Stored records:

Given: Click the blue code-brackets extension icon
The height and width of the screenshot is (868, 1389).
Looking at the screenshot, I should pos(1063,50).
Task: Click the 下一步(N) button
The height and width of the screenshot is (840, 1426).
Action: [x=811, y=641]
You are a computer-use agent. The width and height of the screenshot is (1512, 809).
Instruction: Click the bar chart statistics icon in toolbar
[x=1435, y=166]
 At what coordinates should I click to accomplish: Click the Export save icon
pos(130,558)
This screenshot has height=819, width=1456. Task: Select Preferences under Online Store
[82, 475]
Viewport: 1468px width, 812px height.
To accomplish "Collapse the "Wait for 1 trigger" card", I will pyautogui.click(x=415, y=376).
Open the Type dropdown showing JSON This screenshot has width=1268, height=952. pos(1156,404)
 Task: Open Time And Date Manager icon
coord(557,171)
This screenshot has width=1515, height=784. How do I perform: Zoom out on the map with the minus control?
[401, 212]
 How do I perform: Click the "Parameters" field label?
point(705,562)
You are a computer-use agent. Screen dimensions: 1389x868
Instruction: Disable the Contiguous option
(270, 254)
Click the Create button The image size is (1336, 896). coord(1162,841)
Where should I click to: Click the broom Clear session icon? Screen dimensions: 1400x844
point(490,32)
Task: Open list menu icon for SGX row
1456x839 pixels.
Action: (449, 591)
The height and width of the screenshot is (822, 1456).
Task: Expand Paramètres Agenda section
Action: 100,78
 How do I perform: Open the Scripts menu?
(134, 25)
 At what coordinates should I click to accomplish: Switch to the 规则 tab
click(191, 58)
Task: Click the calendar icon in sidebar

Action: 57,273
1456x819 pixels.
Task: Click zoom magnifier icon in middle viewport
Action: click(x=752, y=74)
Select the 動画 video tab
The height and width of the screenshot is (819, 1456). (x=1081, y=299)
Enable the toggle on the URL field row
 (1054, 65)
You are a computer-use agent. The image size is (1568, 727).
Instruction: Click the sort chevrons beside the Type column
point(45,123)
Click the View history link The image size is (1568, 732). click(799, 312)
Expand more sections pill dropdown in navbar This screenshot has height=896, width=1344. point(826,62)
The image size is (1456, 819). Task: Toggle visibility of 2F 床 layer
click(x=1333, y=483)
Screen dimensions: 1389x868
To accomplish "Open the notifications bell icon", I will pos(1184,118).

▶ **Exercise objective**
Your response must consist of all the records, retyped exactly.

▶ **Solution to this exercise**
Given: Click the blue code-brackets extension icon
The height and width of the screenshot is (868, 1389).
Looking at the screenshot, I should pos(1063,50).
Task: Click the 下一步(N) button
The height and width of the screenshot is (840, 1426).
Action: [x=811, y=641]
You are a computer-use agent. The width and height of the screenshot is (1512, 809).
Instruction: Click the bar chart statistics icon in toolbar
[x=1435, y=166]
 At what coordinates should I click to accomplish: Click the Export save icon
pos(130,558)
This screenshot has height=819, width=1456. Task: Select Preferences under Online Store
[82, 475]
Viewport: 1468px width, 812px height.
To accomplish "Collapse the "Wait for 1 trigger" card", I will pyautogui.click(x=415, y=376).
Open the Type dropdown showing JSON This screenshot has width=1268, height=952. pos(1156,404)
 Task: Open Time And Date Manager icon
coord(557,171)
This screenshot has width=1515, height=784. How do I perform: Zoom out on the map with the minus control?
[401, 212]
 How do I perform: Click the "Parameters" field label?
point(705,562)
You are a computer-use agent. Screen dimensions: 1389x868
Instruction: Disable the Contiguous option
(270, 254)
Click the Create button The image size is (1336, 896). coord(1162,841)
Where should I click to: Click the broom Clear session icon? Screen dimensions: 1400x844
point(490,32)
Task: Open list menu icon for SGX row
1456x839 pixels.
Action: (449, 591)
The height and width of the screenshot is (822, 1456).
Task: Expand Paramètres Agenda section
Action: 100,78
 How do I perform: Open the Scripts menu?
(134, 25)
 At what coordinates should I click to accomplish: Switch to the 规则 tab
click(191, 58)
Task: Click the calendar icon in sidebar

Action: 57,273
1456x819 pixels.
Task: Click zoom magnifier icon in middle viewport
Action: click(x=752, y=74)
Select the 動画 video tab
The height and width of the screenshot is (819, 1456). (x=1081, y=299)
Enable the toggle on the URL field row
 (1054, 65)
You are a computer-use agent. The image size is (1568, 727).
Instruction: Click the sort chevrons beside the Type column
point(45,123)
Click the View history link The image size is (1568, 732). click(799, 312)
Expand more sections pill dropdown in navbar This screenshot has height=896, width=1344. point(826,62)
The image size is (1456, 819). Task: Toggle visibility of 2F 床 layer
click(x=1333, y=483)
Screen dimensions: 1389x868
To accomplish "Open the notifications bell icon", I will pos(1184,118).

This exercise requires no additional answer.